TASK DESCRIPTION >> Would you retype the lines from the one that holds "Check the Contact the new developer checkbox" to the final line of the entries below, both ends included and exactly as written, but without pictures?

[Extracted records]

++++++

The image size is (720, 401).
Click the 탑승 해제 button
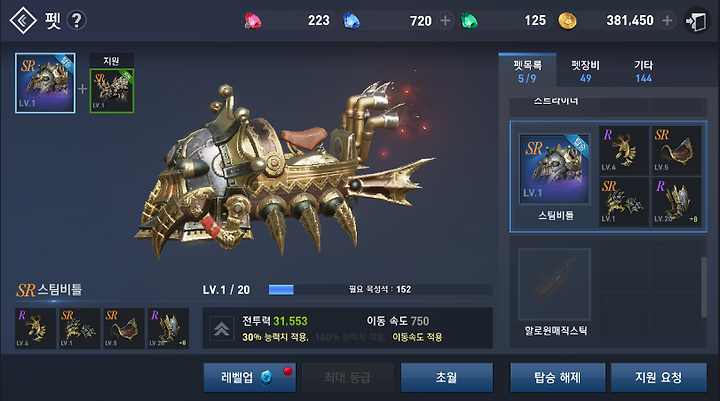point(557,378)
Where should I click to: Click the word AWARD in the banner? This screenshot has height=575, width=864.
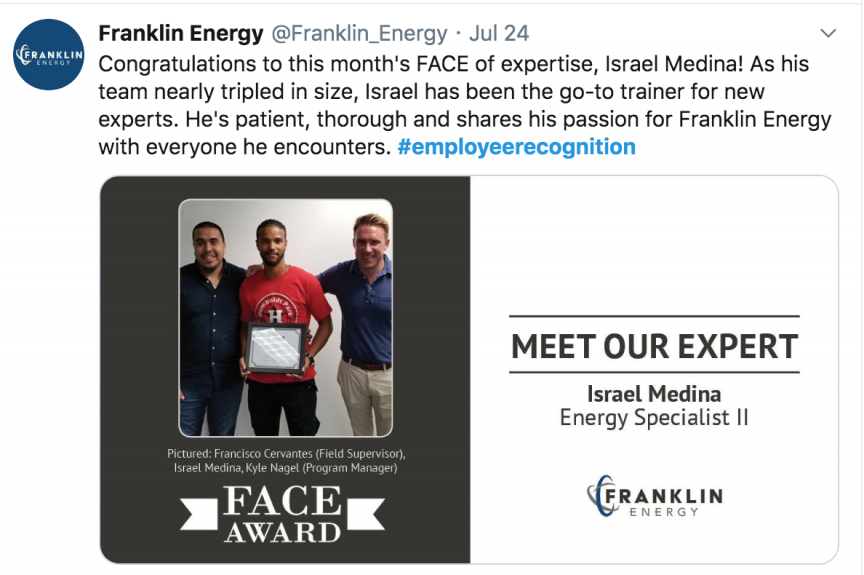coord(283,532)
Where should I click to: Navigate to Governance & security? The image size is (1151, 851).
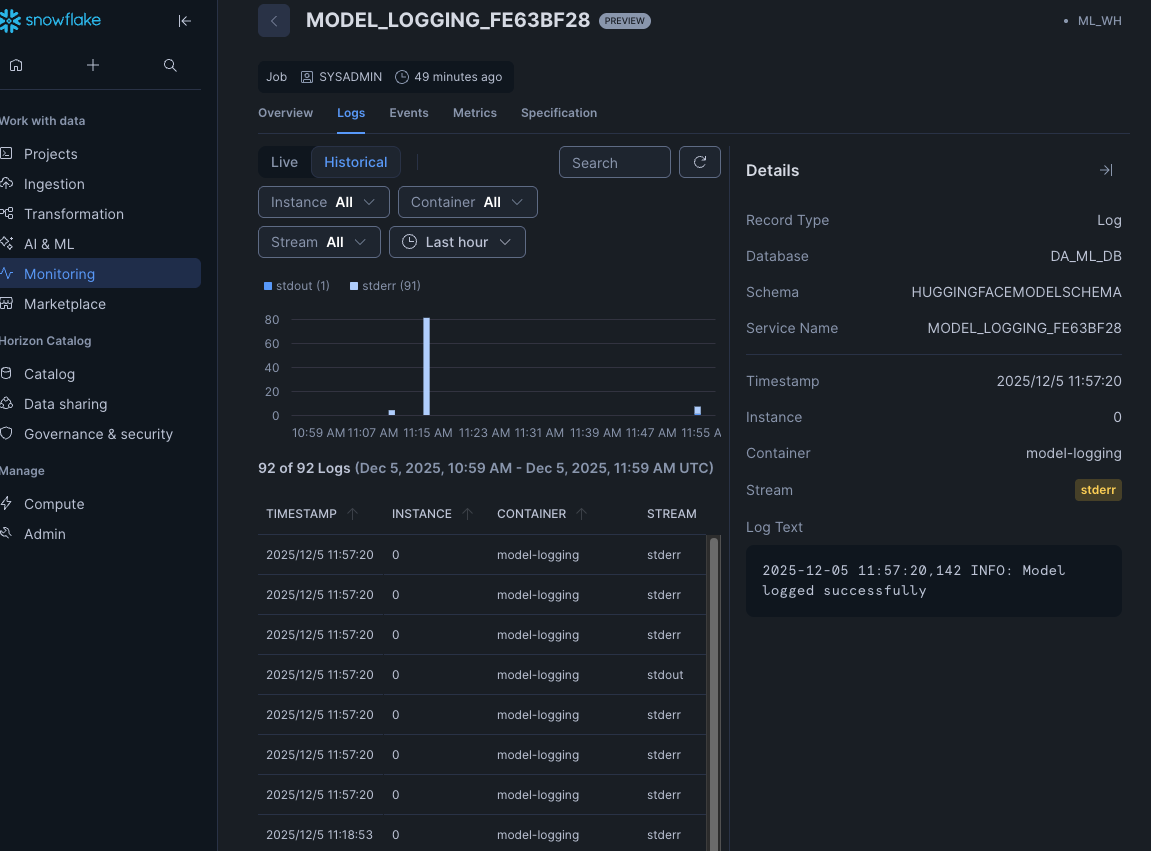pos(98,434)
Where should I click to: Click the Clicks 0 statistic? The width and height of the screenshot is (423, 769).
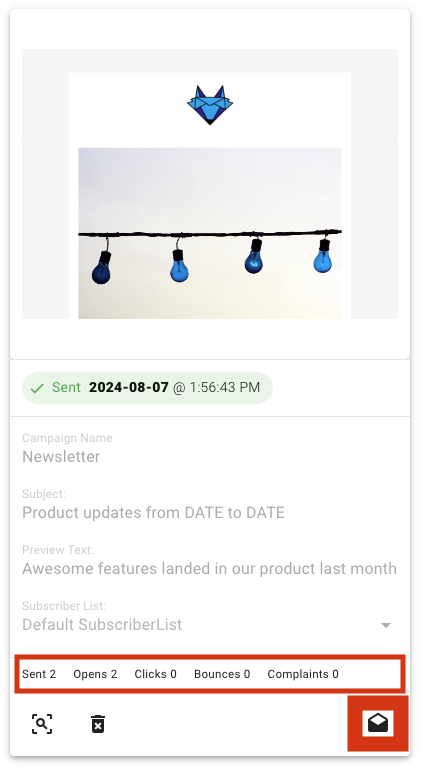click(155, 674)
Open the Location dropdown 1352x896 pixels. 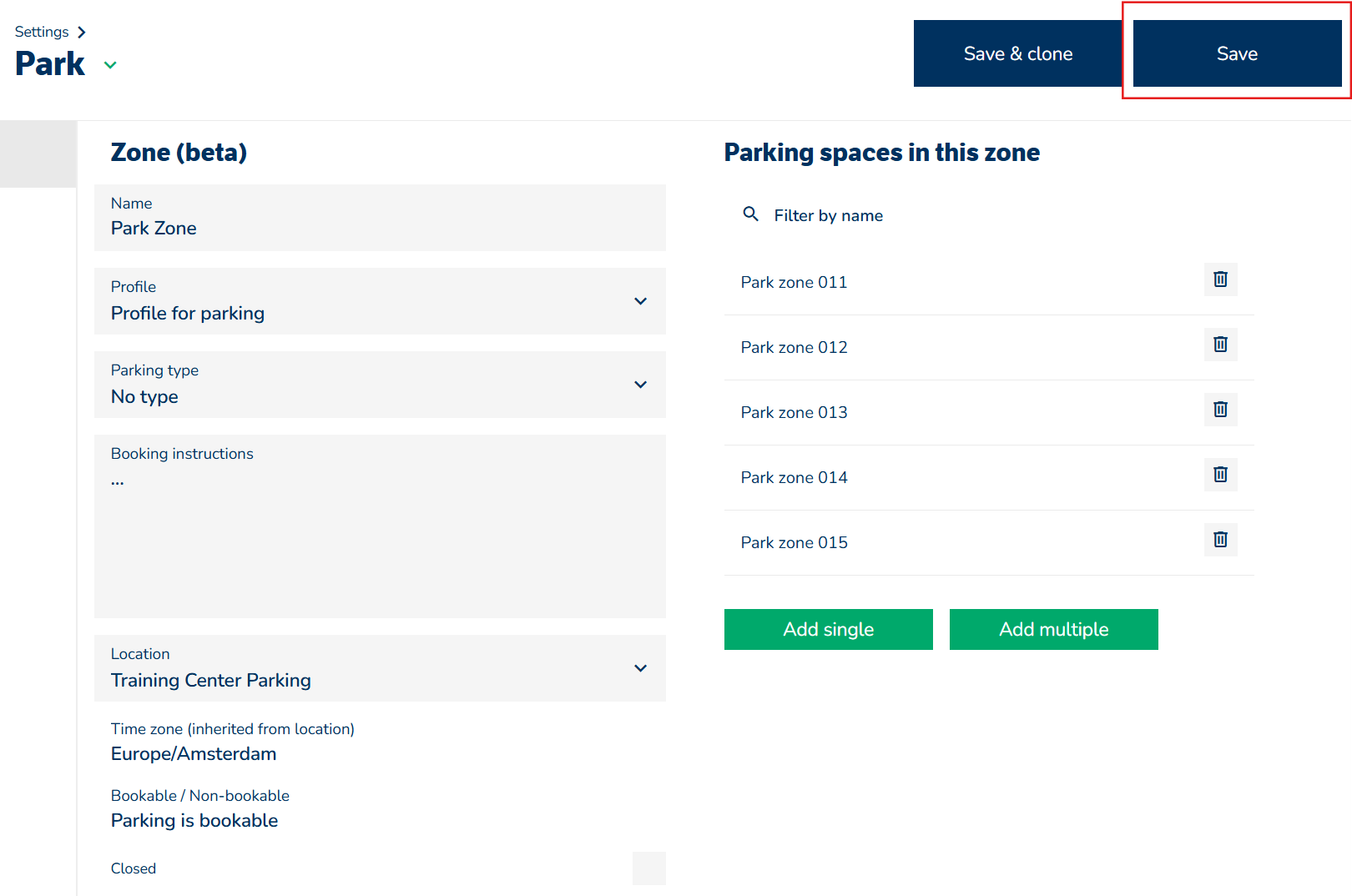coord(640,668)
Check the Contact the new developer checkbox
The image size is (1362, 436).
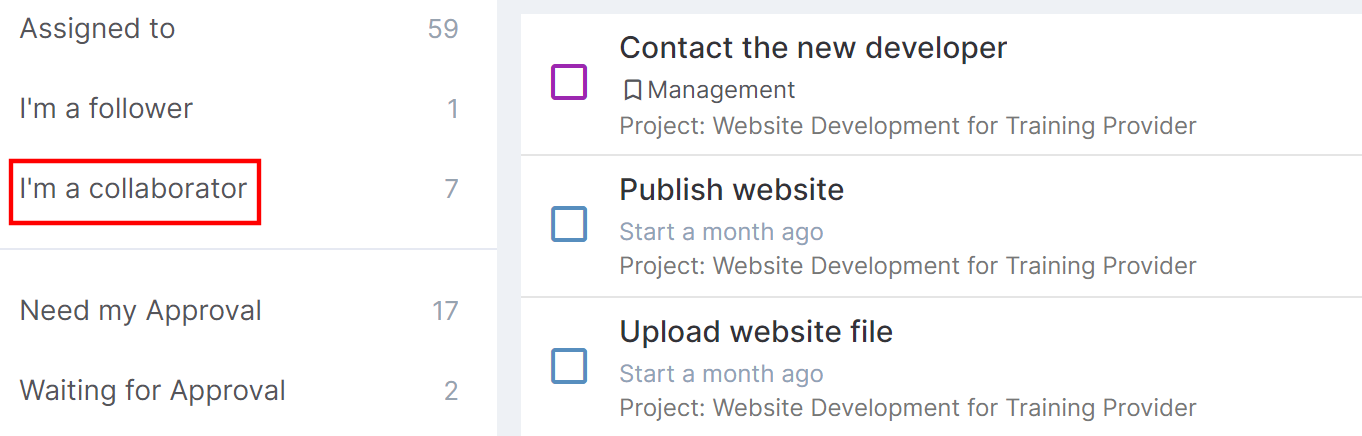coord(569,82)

++++++

RESPONSE TO THE TASK >>
Check the Contact the new developer checkbox
The image size is (1362, 436).
coord(569,82)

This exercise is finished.